Items from a dataset
+++
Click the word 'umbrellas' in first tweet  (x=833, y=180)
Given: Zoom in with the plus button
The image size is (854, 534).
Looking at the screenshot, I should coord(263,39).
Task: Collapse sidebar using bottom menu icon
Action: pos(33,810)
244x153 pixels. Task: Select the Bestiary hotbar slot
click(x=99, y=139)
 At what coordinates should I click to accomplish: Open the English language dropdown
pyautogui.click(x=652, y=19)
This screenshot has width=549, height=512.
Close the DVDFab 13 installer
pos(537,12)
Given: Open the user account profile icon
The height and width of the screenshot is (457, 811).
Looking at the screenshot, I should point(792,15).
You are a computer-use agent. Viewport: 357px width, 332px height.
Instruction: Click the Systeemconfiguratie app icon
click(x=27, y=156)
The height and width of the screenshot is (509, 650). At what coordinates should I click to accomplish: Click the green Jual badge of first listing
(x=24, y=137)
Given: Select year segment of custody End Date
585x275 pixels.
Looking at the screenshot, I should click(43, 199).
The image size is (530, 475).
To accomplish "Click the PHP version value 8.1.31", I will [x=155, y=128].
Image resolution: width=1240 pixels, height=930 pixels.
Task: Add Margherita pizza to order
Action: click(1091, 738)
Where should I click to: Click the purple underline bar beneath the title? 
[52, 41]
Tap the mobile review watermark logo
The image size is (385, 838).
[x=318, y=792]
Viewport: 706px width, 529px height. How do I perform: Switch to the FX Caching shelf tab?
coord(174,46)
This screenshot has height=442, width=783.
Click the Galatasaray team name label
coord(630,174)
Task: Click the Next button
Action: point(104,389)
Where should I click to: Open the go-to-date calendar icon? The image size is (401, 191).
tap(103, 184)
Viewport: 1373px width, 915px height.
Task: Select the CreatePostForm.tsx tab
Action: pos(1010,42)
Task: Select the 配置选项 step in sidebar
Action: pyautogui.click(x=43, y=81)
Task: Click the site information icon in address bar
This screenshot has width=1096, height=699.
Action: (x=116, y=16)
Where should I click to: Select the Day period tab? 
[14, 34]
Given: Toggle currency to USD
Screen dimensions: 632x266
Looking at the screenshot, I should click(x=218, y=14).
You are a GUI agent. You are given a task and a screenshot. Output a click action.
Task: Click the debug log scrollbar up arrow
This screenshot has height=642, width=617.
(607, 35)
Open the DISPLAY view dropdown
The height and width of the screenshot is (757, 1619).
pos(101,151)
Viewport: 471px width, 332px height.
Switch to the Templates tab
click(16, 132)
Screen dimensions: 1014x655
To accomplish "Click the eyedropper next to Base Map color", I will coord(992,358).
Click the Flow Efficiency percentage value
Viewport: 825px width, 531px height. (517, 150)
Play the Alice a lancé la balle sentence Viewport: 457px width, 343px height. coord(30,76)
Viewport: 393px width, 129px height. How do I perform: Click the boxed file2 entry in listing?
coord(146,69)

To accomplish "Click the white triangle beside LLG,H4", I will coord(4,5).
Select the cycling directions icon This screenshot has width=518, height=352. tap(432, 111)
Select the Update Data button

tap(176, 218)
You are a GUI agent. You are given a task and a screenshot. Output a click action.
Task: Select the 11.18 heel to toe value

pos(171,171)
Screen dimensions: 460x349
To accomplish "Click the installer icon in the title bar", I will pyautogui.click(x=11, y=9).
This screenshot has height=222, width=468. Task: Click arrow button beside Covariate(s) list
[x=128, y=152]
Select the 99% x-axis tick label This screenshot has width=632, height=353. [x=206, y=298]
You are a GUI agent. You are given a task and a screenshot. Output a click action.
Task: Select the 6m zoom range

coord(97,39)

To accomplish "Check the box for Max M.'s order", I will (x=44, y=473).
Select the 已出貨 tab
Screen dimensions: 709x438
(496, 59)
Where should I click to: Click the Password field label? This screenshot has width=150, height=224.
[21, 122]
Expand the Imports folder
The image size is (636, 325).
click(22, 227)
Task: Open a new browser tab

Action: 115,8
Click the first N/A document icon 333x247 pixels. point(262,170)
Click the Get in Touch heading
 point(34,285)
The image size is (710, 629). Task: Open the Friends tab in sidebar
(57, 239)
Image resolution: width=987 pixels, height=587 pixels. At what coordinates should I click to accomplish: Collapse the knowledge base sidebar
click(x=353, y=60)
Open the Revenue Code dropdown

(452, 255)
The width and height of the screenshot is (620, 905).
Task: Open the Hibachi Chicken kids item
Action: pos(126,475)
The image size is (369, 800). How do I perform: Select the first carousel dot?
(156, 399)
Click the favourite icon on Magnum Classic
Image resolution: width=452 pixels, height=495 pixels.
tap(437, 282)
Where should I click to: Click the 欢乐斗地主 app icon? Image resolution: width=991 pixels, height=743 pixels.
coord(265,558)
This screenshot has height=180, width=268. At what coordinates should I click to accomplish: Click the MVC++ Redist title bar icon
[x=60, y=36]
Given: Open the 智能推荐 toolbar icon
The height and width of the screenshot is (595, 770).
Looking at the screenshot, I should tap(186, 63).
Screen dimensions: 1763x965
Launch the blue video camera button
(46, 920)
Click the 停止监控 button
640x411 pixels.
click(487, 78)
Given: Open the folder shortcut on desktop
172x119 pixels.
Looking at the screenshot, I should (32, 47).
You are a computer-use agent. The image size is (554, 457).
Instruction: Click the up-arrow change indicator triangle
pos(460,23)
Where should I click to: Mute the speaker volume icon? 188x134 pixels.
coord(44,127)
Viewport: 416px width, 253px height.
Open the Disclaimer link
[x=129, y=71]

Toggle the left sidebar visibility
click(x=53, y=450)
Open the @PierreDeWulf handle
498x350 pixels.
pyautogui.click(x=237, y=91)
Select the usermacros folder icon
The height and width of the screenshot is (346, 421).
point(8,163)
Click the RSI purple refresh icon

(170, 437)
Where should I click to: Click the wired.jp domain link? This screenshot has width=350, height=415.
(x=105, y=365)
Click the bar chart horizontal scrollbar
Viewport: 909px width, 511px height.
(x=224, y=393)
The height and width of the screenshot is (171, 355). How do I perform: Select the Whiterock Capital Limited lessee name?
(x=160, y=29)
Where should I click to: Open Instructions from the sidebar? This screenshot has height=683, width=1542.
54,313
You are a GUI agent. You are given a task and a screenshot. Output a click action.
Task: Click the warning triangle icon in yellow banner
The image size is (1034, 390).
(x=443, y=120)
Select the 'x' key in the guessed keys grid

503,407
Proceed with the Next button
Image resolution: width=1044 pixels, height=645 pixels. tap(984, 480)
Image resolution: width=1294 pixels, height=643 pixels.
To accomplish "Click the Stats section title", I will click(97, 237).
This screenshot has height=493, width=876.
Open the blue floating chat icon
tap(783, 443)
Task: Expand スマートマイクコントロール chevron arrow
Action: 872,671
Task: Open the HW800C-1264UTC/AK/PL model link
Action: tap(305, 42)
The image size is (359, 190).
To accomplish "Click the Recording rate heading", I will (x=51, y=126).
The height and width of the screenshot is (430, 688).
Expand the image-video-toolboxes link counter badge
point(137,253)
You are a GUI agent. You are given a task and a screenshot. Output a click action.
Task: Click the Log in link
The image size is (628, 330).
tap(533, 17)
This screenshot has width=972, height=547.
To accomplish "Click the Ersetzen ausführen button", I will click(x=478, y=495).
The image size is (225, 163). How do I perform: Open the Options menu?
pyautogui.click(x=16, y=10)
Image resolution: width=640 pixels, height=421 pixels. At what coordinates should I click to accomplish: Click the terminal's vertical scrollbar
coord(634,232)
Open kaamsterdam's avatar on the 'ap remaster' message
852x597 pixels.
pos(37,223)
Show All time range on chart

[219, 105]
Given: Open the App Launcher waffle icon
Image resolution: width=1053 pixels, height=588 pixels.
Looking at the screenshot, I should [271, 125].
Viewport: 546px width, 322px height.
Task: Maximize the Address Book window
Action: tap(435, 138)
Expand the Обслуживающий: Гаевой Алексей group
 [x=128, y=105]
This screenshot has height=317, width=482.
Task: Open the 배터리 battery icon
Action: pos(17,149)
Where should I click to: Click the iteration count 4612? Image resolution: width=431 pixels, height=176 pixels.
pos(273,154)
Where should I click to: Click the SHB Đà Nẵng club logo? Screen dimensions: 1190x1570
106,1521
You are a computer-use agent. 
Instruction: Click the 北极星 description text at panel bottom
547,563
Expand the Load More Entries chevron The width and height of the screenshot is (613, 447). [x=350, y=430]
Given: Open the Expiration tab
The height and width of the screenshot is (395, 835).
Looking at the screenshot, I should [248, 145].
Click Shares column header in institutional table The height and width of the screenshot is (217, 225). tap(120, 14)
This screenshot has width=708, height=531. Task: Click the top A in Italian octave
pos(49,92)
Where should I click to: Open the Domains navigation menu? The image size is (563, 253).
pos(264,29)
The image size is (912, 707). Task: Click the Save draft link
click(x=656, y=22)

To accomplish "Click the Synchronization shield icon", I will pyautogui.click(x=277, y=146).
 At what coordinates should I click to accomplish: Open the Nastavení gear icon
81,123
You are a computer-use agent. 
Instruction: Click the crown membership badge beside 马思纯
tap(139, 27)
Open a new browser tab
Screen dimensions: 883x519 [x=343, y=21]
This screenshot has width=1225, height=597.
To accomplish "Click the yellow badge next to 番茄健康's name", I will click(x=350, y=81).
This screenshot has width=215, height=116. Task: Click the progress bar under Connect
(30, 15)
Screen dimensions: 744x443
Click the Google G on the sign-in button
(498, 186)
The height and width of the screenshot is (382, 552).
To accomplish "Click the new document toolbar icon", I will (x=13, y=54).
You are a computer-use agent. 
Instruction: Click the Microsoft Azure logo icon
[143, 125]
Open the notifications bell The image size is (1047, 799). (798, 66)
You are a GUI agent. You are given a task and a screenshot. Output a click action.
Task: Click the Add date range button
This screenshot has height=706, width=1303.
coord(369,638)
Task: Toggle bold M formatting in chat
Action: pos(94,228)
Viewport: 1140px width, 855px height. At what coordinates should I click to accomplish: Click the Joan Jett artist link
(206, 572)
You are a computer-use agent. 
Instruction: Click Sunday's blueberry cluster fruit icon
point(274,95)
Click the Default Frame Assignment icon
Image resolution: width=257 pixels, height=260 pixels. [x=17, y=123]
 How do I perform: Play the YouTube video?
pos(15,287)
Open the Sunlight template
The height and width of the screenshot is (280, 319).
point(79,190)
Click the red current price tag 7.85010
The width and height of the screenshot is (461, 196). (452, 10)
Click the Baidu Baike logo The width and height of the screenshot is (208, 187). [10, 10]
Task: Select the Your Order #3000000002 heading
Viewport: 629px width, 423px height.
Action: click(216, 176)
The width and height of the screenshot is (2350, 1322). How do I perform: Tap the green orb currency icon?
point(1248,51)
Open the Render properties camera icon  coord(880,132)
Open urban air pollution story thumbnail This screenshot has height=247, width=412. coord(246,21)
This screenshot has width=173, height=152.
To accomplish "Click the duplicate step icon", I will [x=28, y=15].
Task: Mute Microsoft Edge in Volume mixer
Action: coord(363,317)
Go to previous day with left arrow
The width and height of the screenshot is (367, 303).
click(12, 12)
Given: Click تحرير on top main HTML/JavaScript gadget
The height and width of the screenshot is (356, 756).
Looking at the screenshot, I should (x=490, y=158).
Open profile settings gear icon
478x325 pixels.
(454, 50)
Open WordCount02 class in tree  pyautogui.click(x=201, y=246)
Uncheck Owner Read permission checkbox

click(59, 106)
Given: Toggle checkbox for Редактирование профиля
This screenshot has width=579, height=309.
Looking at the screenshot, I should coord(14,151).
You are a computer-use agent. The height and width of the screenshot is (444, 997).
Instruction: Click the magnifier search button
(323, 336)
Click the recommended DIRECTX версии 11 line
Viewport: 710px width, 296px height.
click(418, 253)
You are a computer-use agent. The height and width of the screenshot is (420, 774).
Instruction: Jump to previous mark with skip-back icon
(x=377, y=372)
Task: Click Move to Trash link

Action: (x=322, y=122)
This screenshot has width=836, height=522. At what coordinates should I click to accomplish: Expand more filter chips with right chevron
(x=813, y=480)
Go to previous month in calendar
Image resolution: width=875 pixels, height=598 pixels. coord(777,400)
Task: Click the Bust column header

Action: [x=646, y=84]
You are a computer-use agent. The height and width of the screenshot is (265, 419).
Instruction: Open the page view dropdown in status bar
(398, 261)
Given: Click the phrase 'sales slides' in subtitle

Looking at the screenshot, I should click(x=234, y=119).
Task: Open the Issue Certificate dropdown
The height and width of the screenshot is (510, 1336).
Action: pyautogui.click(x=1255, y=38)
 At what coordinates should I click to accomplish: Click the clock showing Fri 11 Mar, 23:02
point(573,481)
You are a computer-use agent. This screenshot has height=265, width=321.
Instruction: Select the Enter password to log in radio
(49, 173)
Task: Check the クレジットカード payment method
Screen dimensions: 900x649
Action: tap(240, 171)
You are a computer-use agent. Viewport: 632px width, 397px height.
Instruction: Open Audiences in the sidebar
+++
What needs to be done
Copy out each line of the entries that holds "yellow".

Task answer
Task: Click the warning triangle icon in yellow banner
To accomplish "Click the yellow badge next to 番茄健康's name", I will click(x=350, y=81).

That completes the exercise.